▶ **WHAT YOU NEED TO DO**:
The expected output is the complete listing, copied exactly.

▶ **INPUT FOR THIS TASK**:
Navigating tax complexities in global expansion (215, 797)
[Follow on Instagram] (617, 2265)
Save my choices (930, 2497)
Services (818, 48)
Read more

▶ **ANSWER BELOW**:
Navigating tax complexities in global expansion (215, 797)
[Follow on Instagram] (617, 2265)
Save my choices (930, 2497)
Services (818, 48)
Read more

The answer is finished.